I’m trying to deploy a Singularity image (think: Docker but lighter and no root required) on our HPC cluster which uses CUDA. On the compute nodes CUDA 9.2 with driver 396.37 is installed but I’d like to use CUDA 10.x.
If I simply use the official CUDA docker images (nvidia/cuda-ppc64le:10.1-cudnn7-devel-ubuntu18.04) as a base and try to run a program compiled inside the container I get “CUDA driver version is insufficient for CUDA runtime version”
This is due CUDA 10.1 requiring driver >=418.39 so expected. But CUDA Compatibility :: NVIDIA Data Center GPU Driver Documentation describes that on can update all user mode CUDA stuff (runtime + driver) without updating the kernel mode stuff. https://docs.nvidia.com/cuda/cuda-c-best-practices-guide/index.html#flexible-upgrade-path does mention this too but does not explain HOW to actually do that.
From the first link I tried sudo apt-get install cuda-compat-10.0
in the container and added export LD_LIBRARY_PATH="/usr/local/cuda-10.0/compat:$LD_LIBRARY_PATH"

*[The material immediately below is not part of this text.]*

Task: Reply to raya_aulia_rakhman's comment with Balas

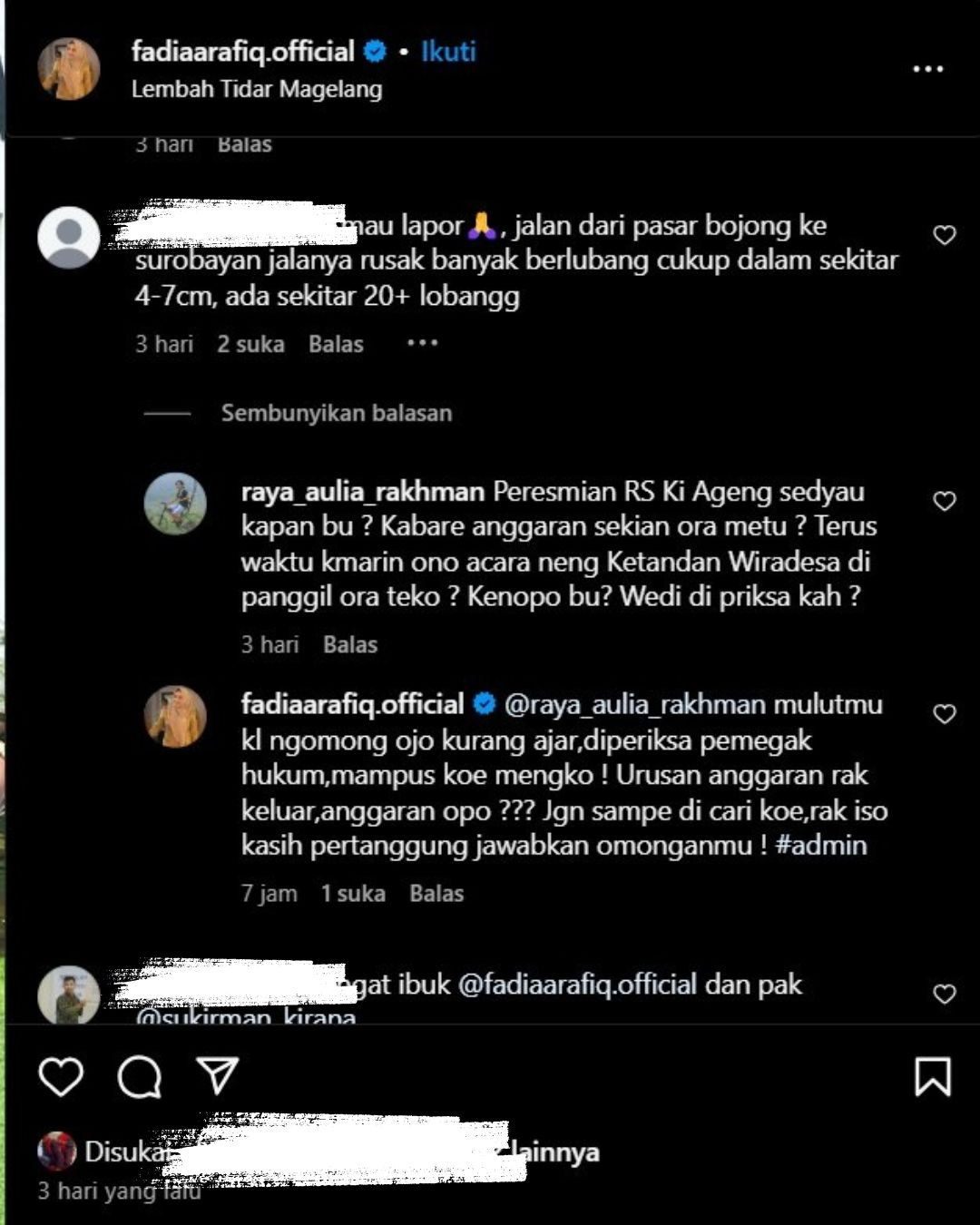Action: 350,644
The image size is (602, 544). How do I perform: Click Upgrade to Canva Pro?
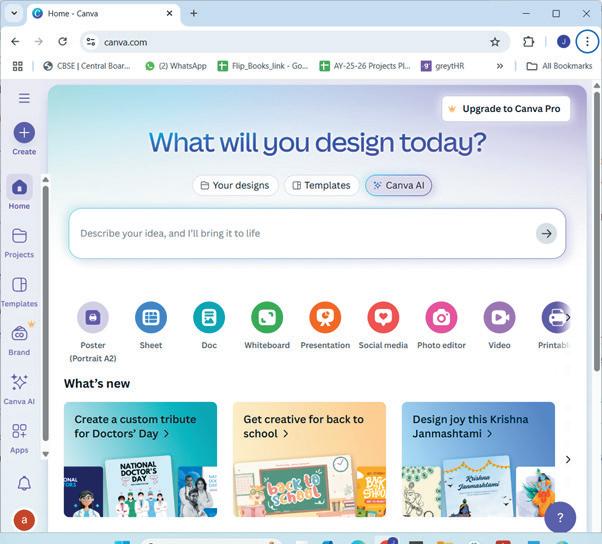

(checked the path for correctness). But this still does not work: Same error running a program and nvidia-smi
reports the old driver version.
If I check my application with ldd
I don’t see any mentioning of libcuda.so*
so the runtime seems to choose the driver differently.
What is required to use the newer driver version without a kernel update?